__TEXT__:
------------------------------------------------------------

This turned into a decent looking glaze after blenderizing it. And even after leaving it out for a few minutes to watch for any re-stratification, it looked like it would decisively stay mixed. However, it tasted like you were eating a stick of butter with strawberries on top. Therefore, I'm inclined to say that we should have used a two-pound bag of powdered sugar, not the single-pounder that we used today. But of course, that would make a lot of icing-- so much that if you put all of it on one cake it would collapse in a sweet swamp. I think it might have worked had I drained the strawberry juice into the cake batter instead of the icing.


And so, after an unexpected near-failure, we finally reach that magical point where we mate the salvaged icing to the cake! I think it's an extra-special moment when you're topping a cake with an icing that specifically came with it in the recipe. It feels more satisfying than arbitrarily picking an icing for a cake that doesn't have its own designated one.


This icing was almost but not quite runny enough to be a glaze. If you wanted it to be a bit less drippy, you would probably have to cheat a bit and add a tablespoon or two of shortening. In its current form, the icing spread in just a few seconds. However, it really did need to sit out overnight to firm up enough to forestall pink drips. Nevertheless, I absolutely loved the pink and strawberry-speckled result. I don't know why the camera's doing its best to make this look bad.

------------------------------------------------------------

__GIVEN MATERIAL__:
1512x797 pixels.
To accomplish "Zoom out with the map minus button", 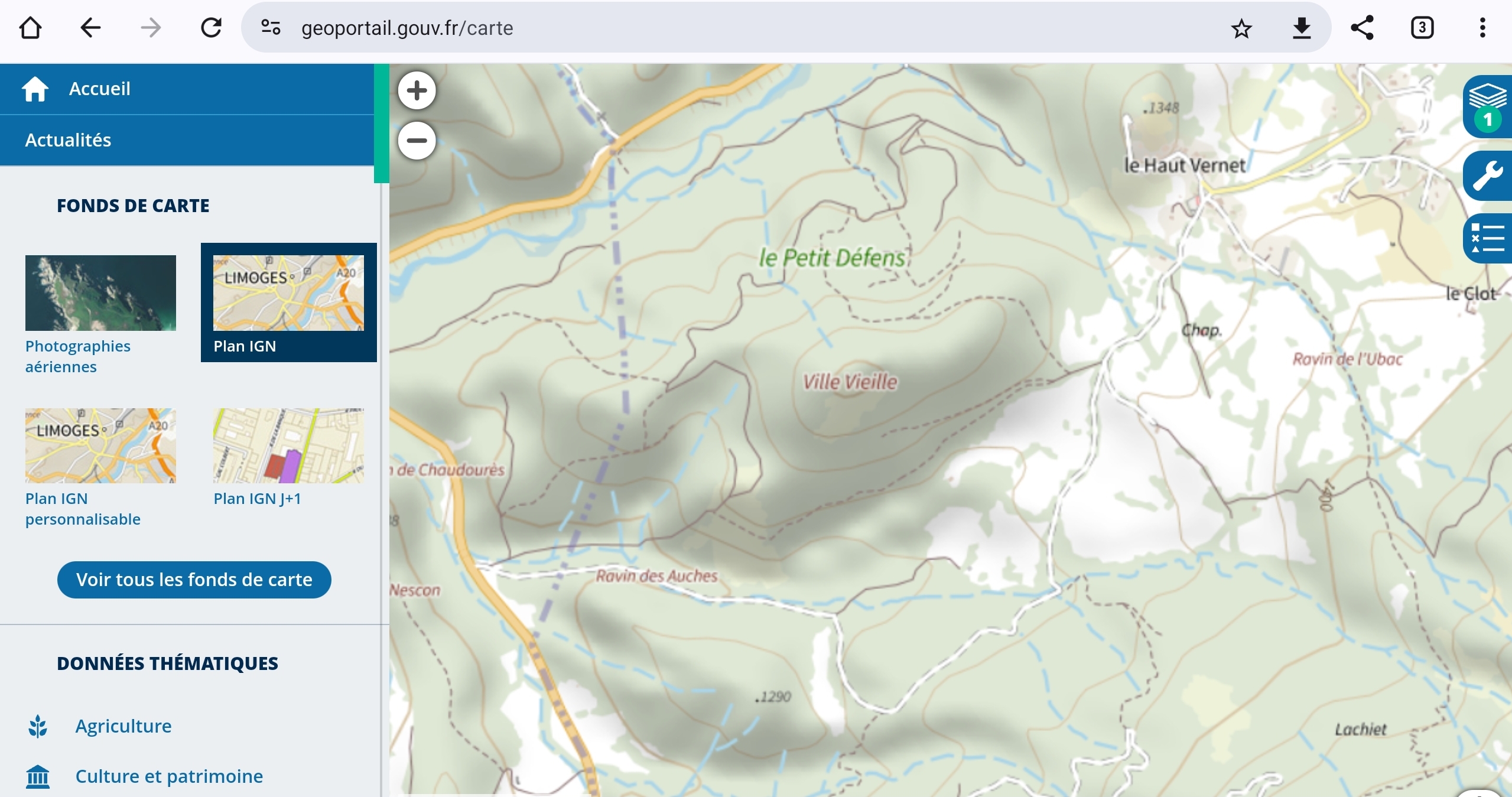I will [417, 141].
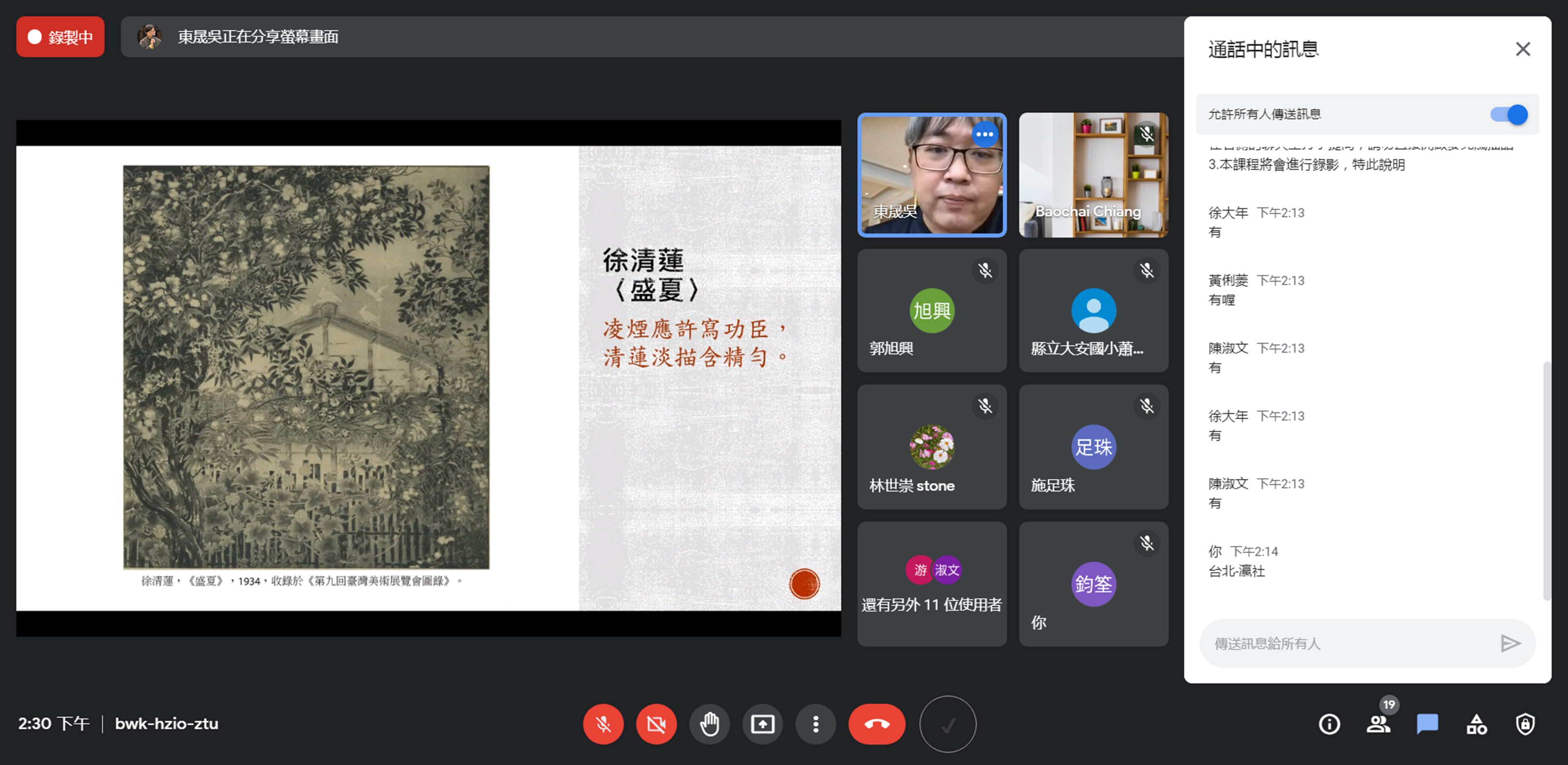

------------------------------------------------------------

__DIRECTIONS__: Can you repeat the strawberry icing text between "This icing was" and "this look bad.", inclusive, but change "icing" to "frosting"?

__FULL ANSWER__:
This frosting was almost but not quite runny enough to be a glaze. If you wanted it to be a bit less drippy, you would probably have to cheat a bit and add a tablespoon or two of shortening. In its current form, the frosting spread in just a few seconds. However, it really did need to sit out overnight to firm up enough to forestall pink drips. Nevertheless, I absolutely loved the pink and strawberry-speckled result. I don't know why the camera's doing its best to make this look bad.